▶ Work to be completed
Every line from the line containing "Given: Click the company" through the final line below is to be repeated exactly; no other line is.

*** Records Section Begins ***

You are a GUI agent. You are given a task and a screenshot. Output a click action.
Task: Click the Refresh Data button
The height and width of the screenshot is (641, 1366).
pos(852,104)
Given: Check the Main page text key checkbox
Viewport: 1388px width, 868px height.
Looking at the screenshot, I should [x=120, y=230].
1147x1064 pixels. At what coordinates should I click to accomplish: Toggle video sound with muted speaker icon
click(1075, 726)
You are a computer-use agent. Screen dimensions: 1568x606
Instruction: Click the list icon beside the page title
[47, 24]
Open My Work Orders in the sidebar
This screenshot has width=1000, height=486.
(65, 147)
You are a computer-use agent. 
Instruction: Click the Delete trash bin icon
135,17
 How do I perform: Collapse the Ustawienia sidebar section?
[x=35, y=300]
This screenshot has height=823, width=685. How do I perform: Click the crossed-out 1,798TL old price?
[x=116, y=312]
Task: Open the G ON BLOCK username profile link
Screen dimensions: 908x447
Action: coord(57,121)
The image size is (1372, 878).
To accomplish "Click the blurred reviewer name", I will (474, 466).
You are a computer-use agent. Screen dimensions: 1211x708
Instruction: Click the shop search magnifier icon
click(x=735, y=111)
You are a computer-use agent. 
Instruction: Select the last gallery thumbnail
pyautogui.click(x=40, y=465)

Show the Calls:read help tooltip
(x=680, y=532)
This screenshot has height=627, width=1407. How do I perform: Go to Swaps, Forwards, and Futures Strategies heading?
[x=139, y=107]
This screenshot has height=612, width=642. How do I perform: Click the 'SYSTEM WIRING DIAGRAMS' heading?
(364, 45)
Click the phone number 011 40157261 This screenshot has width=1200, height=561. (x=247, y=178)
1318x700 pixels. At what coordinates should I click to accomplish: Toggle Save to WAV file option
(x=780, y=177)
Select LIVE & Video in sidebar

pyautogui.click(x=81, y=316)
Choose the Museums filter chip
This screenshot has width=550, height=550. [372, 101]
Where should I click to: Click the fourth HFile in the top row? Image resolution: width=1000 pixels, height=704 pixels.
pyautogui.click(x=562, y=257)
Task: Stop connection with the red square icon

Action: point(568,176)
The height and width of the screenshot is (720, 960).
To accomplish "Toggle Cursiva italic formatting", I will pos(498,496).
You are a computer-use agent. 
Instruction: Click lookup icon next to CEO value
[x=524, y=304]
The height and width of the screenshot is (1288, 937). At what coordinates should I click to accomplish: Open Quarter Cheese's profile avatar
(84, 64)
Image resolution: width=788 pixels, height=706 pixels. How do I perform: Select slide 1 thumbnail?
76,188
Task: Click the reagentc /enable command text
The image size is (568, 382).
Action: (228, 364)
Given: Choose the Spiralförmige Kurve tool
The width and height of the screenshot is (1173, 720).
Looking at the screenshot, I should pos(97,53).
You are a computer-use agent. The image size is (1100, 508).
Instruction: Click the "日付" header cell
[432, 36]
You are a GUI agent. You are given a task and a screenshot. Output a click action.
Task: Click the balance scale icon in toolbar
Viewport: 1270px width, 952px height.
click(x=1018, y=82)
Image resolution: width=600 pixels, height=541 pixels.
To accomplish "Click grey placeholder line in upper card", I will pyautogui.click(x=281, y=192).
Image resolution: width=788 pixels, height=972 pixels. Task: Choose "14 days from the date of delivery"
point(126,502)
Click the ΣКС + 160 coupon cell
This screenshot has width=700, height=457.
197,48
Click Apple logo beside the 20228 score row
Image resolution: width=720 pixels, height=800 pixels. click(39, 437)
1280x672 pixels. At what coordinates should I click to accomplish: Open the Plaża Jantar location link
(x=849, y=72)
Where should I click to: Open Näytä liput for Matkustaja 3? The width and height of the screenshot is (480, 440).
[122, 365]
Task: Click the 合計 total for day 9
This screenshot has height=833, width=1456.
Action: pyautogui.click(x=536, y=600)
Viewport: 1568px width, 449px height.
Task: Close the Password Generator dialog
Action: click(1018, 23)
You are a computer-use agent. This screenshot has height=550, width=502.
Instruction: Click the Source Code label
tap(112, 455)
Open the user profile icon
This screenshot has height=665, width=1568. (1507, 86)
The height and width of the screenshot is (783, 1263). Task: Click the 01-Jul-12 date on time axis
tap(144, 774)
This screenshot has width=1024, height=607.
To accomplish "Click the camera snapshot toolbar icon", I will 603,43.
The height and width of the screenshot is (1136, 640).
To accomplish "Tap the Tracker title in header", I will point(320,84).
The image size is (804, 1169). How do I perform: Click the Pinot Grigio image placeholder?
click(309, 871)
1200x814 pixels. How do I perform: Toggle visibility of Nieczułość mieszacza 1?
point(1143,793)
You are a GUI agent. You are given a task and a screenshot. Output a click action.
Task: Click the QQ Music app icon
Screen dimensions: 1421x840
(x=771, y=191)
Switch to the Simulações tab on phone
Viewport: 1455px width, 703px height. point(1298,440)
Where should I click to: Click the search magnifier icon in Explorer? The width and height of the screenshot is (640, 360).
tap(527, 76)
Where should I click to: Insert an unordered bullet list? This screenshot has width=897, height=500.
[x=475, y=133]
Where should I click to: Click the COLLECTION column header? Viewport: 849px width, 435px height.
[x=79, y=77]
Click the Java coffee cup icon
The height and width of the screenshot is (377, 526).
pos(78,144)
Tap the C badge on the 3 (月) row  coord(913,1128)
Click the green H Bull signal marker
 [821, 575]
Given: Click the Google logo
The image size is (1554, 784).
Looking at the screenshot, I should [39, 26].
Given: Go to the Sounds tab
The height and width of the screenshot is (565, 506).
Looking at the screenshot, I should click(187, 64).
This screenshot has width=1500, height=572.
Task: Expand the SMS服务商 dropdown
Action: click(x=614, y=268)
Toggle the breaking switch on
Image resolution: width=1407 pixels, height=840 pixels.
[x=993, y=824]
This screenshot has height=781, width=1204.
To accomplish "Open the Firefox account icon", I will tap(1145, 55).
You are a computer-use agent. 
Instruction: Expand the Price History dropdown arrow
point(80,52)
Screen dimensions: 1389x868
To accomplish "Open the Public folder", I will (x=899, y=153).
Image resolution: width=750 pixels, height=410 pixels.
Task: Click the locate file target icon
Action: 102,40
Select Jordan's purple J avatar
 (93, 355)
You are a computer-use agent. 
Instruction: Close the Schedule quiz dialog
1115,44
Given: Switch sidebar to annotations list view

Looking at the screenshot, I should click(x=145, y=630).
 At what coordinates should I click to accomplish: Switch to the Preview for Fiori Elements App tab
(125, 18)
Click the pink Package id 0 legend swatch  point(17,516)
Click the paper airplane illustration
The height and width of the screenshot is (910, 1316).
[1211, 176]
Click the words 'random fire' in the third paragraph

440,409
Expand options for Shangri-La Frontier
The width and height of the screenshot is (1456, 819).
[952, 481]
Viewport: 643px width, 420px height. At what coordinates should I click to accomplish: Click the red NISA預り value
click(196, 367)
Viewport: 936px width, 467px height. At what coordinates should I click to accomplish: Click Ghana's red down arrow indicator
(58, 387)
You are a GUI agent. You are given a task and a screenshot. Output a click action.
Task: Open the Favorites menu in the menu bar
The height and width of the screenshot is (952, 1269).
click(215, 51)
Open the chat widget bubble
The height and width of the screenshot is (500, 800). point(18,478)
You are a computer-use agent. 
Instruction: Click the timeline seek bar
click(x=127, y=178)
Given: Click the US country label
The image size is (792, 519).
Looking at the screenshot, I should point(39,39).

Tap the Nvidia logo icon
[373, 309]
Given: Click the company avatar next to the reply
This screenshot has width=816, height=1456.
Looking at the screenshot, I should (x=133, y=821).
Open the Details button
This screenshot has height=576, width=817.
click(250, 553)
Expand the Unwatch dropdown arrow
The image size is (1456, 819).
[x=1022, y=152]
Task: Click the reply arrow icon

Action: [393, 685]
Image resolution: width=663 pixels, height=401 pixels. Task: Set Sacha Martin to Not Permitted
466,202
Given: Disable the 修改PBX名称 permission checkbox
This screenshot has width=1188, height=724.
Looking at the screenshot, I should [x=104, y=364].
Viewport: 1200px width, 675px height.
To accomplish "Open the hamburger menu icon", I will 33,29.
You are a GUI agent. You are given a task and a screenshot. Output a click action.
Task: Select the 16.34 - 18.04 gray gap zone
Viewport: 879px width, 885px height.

*** Records Section Ends ***

▶ Result of the exercise
Given: Click the company avatar next to the reply
This screenshot has width=816, height=1456.
Looking at the screenshot, I should (x=133, y=821).
Open the Details button
This screenshot has height=576, width=817.
click(250, 553)
Expand the Unwatch dropdown arrow
The image size is (1456, 819).
[x=1022, y=152]
Task: Click the reply arrow icon

Action: [393, 685]
Image resolution: width=663 pixels, height=401 pixels. Task: Set Sacha Martin to Not Permitted
466,202
Given: Disable the 修改PBX名称 permission checkbox
This screenshot has width=1188, height=724.
Looking at the screenshot, I should [x=104, y=364].
Viewport: 1200px width, 675px height.
To accomplish "Open the hamburger menu icon", I will 33,29.
You are a GUI agent. You are given a task and a screenshot. Output a click action.
Task: Select the 16.34 - 18.04 gray gap zone
Viewport: 879px width, 885px height.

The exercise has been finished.